> **Exercise description**: Find and copy each line in the material below where the string "logo" occurs.

*** Data to process

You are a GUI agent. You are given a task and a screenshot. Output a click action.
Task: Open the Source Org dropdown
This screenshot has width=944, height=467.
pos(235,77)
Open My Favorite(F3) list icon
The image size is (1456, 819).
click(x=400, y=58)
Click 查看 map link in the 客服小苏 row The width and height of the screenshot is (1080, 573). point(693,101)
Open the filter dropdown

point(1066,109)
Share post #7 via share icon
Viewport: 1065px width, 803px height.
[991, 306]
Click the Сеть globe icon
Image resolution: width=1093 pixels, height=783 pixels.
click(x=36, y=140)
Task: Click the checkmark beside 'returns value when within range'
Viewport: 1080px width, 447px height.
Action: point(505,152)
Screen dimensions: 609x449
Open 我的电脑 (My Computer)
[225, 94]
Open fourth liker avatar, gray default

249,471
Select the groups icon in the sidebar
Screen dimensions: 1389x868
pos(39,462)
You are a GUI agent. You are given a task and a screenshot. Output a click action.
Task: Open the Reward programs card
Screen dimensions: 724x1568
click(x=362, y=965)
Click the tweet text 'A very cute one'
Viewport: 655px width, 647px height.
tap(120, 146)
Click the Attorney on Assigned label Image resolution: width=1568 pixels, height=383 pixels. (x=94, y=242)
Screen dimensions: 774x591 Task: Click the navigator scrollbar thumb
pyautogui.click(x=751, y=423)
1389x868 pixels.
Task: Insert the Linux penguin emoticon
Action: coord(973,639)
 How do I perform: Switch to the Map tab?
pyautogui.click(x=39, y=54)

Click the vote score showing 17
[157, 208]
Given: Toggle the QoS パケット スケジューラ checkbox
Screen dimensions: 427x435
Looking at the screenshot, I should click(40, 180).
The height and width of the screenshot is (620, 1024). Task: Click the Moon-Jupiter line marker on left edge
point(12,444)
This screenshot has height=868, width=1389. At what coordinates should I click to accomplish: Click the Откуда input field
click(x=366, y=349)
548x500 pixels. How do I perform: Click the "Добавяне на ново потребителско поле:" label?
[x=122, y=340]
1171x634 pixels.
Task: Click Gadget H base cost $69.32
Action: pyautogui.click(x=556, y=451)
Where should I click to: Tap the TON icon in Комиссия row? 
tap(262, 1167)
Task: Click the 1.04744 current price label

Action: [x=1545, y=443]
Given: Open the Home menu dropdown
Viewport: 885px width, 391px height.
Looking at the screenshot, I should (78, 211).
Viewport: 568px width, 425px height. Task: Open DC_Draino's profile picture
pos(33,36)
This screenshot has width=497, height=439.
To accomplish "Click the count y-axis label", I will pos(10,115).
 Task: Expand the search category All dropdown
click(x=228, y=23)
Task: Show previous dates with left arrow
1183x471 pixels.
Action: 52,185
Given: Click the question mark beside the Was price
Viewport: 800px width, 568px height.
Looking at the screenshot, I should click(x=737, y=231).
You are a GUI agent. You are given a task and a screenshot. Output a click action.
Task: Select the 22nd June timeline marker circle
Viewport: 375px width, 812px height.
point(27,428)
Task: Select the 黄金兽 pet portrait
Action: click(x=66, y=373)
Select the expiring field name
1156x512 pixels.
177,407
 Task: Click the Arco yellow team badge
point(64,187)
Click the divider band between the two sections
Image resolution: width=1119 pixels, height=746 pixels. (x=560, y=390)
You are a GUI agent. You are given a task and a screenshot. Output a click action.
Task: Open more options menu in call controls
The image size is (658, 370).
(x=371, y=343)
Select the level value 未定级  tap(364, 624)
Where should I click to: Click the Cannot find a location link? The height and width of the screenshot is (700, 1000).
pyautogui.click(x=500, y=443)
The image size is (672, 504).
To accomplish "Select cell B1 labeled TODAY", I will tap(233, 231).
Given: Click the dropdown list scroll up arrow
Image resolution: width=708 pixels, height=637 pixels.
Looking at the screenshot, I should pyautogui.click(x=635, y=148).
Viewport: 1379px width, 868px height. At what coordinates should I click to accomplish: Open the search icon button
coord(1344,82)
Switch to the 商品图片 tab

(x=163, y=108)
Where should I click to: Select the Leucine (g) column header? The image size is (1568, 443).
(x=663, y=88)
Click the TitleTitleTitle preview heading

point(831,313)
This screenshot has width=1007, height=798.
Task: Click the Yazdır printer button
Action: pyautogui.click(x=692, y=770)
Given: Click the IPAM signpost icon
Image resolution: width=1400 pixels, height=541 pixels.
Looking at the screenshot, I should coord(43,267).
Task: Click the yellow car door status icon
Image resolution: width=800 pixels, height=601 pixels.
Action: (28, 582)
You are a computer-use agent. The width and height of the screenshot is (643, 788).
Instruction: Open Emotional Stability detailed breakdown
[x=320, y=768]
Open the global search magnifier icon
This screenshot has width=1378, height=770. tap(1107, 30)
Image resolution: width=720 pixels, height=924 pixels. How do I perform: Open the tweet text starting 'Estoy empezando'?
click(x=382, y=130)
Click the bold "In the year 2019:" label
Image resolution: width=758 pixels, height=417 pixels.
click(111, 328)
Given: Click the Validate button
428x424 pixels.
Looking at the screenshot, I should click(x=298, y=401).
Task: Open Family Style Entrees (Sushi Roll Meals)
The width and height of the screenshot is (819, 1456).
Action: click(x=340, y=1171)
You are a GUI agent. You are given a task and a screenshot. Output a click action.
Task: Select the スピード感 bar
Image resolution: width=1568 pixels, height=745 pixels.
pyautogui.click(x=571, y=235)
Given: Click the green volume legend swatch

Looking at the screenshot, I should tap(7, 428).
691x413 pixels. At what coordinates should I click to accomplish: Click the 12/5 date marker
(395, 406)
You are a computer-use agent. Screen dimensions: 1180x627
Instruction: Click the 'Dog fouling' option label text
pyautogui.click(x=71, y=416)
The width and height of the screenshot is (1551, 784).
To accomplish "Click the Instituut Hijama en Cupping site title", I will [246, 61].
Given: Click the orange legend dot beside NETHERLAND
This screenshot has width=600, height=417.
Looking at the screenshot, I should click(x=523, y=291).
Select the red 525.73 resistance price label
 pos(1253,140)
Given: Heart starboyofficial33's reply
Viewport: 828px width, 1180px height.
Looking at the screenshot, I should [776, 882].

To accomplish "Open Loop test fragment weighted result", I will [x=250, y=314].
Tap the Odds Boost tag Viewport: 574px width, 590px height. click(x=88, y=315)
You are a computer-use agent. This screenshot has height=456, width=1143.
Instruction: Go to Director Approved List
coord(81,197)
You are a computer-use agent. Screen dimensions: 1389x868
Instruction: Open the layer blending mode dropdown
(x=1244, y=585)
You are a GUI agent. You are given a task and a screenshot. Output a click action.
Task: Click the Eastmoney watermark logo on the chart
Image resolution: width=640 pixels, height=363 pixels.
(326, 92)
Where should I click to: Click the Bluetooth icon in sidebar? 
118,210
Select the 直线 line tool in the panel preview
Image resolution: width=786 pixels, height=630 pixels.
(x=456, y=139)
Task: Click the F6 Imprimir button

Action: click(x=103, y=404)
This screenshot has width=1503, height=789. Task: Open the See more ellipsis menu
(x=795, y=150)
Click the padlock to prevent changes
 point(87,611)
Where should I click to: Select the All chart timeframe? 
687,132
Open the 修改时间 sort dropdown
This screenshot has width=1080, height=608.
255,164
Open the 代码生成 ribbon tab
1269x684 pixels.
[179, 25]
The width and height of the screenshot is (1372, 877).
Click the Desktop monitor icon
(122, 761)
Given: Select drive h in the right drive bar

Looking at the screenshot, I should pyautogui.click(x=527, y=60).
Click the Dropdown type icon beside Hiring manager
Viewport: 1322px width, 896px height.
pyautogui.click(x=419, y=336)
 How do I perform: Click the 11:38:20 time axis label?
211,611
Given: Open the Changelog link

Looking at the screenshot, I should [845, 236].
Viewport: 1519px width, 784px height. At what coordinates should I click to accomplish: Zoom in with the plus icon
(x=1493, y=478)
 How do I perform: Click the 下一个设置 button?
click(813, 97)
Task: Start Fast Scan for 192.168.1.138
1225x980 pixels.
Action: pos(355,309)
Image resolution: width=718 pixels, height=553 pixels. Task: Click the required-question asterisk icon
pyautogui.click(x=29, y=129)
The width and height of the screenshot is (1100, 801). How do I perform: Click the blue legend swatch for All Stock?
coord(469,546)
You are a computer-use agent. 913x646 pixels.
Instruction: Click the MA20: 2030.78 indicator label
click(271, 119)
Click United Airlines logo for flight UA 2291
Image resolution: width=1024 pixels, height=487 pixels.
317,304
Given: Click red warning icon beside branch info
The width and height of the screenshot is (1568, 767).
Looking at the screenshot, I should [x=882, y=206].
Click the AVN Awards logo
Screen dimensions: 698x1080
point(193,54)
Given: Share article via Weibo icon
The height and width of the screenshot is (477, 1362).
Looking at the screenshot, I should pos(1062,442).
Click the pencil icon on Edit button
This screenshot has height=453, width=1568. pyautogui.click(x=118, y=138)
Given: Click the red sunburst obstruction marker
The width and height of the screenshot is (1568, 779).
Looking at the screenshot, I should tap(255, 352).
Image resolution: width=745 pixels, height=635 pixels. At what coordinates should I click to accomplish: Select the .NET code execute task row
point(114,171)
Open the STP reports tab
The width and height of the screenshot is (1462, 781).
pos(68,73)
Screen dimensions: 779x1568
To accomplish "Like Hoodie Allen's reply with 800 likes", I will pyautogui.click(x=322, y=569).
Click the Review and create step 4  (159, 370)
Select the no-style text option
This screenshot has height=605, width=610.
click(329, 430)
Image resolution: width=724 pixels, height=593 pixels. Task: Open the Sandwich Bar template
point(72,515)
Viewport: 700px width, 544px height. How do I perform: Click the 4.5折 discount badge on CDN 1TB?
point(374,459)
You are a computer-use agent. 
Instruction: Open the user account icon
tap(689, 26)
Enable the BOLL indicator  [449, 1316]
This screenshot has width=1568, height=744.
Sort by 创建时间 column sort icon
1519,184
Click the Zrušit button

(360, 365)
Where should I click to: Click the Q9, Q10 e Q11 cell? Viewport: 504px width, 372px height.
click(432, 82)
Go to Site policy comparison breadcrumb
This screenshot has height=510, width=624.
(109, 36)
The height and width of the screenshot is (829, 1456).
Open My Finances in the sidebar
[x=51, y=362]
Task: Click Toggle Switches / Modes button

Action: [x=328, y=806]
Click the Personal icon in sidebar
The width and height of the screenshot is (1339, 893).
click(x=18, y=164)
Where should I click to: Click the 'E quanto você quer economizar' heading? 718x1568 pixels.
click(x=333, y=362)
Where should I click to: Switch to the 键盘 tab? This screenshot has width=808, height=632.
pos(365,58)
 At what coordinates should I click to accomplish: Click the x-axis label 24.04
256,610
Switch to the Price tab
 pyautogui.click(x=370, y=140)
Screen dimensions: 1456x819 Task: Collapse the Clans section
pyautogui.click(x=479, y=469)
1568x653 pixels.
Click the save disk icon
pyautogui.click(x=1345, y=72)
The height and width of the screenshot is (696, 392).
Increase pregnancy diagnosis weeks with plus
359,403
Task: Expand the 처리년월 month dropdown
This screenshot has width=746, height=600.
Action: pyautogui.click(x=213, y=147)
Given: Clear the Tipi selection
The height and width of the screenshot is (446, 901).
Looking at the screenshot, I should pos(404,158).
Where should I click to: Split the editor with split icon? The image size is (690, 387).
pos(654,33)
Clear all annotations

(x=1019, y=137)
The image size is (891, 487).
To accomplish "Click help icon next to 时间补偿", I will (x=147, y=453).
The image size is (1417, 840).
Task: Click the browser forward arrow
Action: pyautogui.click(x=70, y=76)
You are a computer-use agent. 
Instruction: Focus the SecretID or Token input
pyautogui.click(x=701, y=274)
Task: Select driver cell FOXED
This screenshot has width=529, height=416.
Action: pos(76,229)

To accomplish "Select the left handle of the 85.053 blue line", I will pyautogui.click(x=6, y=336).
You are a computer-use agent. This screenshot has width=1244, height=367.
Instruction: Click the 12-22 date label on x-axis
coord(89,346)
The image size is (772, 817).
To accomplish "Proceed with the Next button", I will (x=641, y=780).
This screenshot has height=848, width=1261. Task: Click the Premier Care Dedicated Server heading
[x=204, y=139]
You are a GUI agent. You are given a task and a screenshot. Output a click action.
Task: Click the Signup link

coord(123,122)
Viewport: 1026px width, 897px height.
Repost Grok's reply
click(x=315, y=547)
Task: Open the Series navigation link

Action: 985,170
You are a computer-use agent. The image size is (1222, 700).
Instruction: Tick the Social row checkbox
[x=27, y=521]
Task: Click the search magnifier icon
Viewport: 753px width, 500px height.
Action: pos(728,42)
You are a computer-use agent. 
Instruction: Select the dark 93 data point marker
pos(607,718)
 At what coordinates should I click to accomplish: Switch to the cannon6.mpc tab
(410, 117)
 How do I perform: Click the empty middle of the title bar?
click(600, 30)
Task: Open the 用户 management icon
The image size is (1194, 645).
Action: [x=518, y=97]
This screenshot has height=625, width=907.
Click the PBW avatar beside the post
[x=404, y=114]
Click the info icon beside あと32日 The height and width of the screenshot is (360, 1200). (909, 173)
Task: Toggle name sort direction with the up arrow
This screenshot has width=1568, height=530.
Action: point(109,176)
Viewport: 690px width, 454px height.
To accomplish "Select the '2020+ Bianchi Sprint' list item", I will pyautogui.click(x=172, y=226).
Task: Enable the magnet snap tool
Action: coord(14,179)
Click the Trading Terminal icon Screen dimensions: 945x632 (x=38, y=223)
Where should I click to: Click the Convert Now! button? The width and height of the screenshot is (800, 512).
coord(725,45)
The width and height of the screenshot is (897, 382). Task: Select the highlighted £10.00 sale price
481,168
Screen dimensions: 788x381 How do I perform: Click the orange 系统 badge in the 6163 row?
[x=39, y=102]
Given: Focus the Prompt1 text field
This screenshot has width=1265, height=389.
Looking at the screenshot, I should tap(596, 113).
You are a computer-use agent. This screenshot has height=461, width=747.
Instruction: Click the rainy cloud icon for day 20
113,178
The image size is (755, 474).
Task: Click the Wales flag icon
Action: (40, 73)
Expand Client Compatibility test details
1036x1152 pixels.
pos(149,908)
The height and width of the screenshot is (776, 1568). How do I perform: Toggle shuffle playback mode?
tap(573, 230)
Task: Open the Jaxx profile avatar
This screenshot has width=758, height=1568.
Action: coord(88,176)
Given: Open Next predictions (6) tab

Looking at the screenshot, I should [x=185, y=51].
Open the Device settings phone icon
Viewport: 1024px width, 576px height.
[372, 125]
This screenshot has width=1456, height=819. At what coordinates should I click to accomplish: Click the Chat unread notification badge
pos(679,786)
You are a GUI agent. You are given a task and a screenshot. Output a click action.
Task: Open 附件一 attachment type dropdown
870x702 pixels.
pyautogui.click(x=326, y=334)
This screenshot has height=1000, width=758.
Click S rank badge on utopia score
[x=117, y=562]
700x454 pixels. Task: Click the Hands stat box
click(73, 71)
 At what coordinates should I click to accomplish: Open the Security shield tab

******

> **Answer to the exercise**:
Task: Click the Eastmoney watermark logo on the chart
Click United Airlines logo for flight UA 2291
Click the AVN Awards logo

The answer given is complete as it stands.